Rewrite the lines below, replacing "Image resolution" with "Display resolution" and leaving everything else as it is.

# Records from a collection:
===

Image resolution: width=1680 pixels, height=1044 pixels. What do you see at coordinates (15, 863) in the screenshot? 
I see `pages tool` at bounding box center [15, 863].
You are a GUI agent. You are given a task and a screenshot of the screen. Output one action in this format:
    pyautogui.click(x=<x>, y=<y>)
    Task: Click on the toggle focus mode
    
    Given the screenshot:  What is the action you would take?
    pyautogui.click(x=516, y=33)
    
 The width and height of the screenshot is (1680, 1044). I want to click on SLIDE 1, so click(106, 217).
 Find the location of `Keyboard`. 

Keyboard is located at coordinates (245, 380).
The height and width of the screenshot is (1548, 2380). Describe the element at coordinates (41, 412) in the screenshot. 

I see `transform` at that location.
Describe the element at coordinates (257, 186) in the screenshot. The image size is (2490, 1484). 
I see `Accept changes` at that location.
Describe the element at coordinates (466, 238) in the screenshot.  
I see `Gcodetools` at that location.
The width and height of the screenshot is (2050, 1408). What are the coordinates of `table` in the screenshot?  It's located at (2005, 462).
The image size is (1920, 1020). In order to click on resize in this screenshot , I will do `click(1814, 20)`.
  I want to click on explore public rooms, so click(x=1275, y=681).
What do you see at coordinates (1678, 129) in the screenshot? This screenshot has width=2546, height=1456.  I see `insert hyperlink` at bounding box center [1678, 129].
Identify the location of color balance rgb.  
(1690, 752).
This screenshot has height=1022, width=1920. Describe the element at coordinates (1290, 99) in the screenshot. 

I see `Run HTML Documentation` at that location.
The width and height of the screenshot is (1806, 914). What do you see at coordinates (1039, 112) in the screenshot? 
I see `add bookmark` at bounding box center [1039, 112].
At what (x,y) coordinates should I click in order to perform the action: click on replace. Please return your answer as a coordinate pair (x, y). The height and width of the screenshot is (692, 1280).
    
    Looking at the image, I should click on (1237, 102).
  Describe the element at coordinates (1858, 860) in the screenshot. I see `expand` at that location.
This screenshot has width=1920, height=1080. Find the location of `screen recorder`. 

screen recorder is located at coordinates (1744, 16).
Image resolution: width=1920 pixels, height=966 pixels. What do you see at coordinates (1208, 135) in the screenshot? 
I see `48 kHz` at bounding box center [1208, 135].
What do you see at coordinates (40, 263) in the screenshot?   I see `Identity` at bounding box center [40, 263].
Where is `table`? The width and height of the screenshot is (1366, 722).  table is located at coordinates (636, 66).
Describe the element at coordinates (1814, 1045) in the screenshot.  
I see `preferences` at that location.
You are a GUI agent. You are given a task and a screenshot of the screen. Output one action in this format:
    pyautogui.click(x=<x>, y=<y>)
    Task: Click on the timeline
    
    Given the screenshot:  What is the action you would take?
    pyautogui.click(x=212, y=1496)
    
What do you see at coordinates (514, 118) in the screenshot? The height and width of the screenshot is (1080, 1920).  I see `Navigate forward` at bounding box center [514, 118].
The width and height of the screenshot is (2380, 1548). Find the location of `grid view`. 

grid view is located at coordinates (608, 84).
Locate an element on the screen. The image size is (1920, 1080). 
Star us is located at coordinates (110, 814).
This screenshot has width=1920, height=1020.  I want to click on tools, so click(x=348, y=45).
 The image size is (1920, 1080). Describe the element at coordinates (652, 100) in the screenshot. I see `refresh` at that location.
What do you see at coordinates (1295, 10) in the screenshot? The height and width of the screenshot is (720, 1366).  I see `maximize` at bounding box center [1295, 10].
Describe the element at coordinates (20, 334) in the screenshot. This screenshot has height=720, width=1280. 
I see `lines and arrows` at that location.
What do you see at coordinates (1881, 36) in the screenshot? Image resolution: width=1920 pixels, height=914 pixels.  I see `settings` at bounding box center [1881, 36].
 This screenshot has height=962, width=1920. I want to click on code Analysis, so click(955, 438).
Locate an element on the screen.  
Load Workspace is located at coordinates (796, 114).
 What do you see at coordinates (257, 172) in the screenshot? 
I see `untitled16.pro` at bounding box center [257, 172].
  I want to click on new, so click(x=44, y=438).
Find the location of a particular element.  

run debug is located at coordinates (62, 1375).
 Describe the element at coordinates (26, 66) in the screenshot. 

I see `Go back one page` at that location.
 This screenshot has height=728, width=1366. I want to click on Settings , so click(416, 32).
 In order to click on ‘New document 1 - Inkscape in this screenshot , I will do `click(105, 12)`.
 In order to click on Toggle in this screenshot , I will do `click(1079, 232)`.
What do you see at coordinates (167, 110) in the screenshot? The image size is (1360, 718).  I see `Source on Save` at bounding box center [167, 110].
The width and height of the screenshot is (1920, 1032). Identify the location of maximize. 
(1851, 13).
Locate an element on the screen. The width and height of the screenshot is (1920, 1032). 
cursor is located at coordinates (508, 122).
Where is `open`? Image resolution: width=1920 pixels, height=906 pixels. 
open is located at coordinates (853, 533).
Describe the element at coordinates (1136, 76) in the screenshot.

===

# EXERCISE OUTPUT:
Display resolution: width=1680 pixels, height=1044 pixels. What do you see at coordinates (15, 863) in the screenshot? 
I see `pages tool` at bounding box center [15, 863].
You are a GUI agent. You are given a task and a screenshot of the screen. Output one action in this format:
    pyautogui.click(x=<x>, y=<y>)
    Task: Click on the toggle focus mode
    
    Given the screenshot:  What is the action you would take?
    pyautogui.click(x=516, y=33)
    
 The width and height of the screenshot is (1680, 1044). I want to click on SLIDE 1, so click(106, 217).
 Find the location of `Keyboard`. 

Keyboard is located at coordinates (245, 380).
The height and width of the screenshot is (1548, 2380). Describe the element at coordinates (41, 412) in the screenshot. 

I see `transform` at that location.
Describe the element at coordinates (257, 186) in the screenshot. The image size is (2490, 1484). 
I see `Accept changes` at that location.
Describe the element at coordinates (466, 238) in the screenshot.  
I see `Gcodetools` at that location.
The width and height of the screenshot is (2050, 1408). What are the coordinates of `table` in the screenshot?  It's located at (2005, 462).
The image size is (1920, 1020). In order to click on resize in this screenshot , I will do `click(1814, 20)`.
  I want to click on explore public rooms, so click(x=1275, y=681).
What do you see at coordinates (1678, 129) in the screenshot? This screenshot has width=2546, height=1456.  I see `insert hyperlink` at bounding box center [1678, 129].
Identify the location of color balance rgb.  
(1690, 752).
This screenshot has height=1022, width=1920. Describe the element at coordinates (1290, 99) in the screenshot. 

I see `Run HTML Documentation` at that location.
The width and height of the screenshot is (1806, 914). What do you see at coordinates (1039, 112) in the screenshot? 
I see `add bookmark` at bounding box center [1039, 112].
At what (x,y) coordinates should I click in order to perform the action: click on replace. Please return your answer as a coordinate pair (x, y). The height and width of the screenshot is (692, 1280).
    
    Looking at the image, I should click on (1237, 102).
  Describe the element at coordinates (1858, 860) in the screenshot. I see `expand` at that location.
This screenshot has width=1920, height=1080. Find the location of `screen recorder`. 

screen recorder is located at coordinates (1744, 16).
Display resolution: width=1920 pixels, height=966 pixels. What do you see at coordinates (1208, 135) in the screenshot? 
I see `48 kHz` at bounding box center [1208, 135].
What do you see at coordinates (40, 263) in the screenshot?   I see `Identity` at bounding box center [40, 263].
Where is `table`? The width and height of the screenshot is (1366, 722).  table is located at coordinates (636, 66).
Describe the element at coordinates (1814, 1045) in the screenshot.  
I see `preferences` at that location.
You are a GUI agent. You are given a task and a screenshot of the screen. Output one action in this format:
    pyautogui.click(x=<x>, y=<y>)
    Task: Click on the timeline
    
    Given the screenshot:  What is the action you would take?
    pyautogui.click(x=212, y=1496)
    
What do you see at coordinates (514, 118) in the screenshot? The height and width of the screenshot is (1080, 1920).  I see `Navigate forward` at bounding box center [514, 118].
The width and height of the screenshot is (2380, 1548). Find the location of `grid view`. 

grid view is located at coordinates (608, 84).
Locate an element on the screen. The image size is (1920, 1080). 
Star us is located at coordinates (110, 814).
This screenshot has width=1920, height=1020.  I want to click on tools, so click(x=348, y=45).
 The image size is (1920, 1080). Describe the element at coordinates (652, 100) in the screenshot. I see `refresh` at that location.
What do you see at coordinates (1295, 10) in the screenshot? The height and width of the screenshot is (720, 1366).  I see `maximize` at bounding box center [1295, 10].
Describe the element at coordinates (20, 334) in the screenshot. This screenshot has height=720, width=1280. 
I see `lines and arrows` at that location.
What do you see at coordinates (1881, 36) in the screenshot? Display resolution: width=1920 pixels, height=914 pixels.  I see `settings` at bounding box center [1881, 36].
 This screenshot has height=962, width=1920. I want to click on code Analysis, so click(955, 438).
Locate an element on the screen.  
Load Workspace is located at coordinates (796, 114).
 What do you see at coordinates (257, 172) in the screenshot? 
I see `untitled16.pro` at bounding box center [257, 172].
  I want to click on new, so click(x=44, y=438).
Find the location of a particular element.  

run debug is located at coordinates (62, 1375).
 Describe the element at coordinates (26, 66) in the screenshot. 

I see `Go back one page` at that location.
 This screenshot has height=728, width=1366. I want to click on Settings , so click(416, 32).
 In order to click on ‘New document 1 - Inkscape in this screenshot , I will do `click(105, 12)`.
 In order to click on Toggle in this screenshot , I will do `click(1079, 232)`.
What do you see at coordinates (167, 110) in the screenshot? The image size is (1360, 718).  I see `Source on Save` at bounding box center [167, 110].
The width and height of the screenshot is (1920, 1032). Identify the location of maximize. 
(1851, 13).
Locate an element on the screen. The width and height of the screenshot is (1920, 1032). 
cursor is located at coordinates (508, 122).
Where is `open`? Display resolution: width=1920 pixels, height=906 pixels. 
open is located at coordinates (853, 533).
Describe the element at coordinates (1136, 76) in the screenshot.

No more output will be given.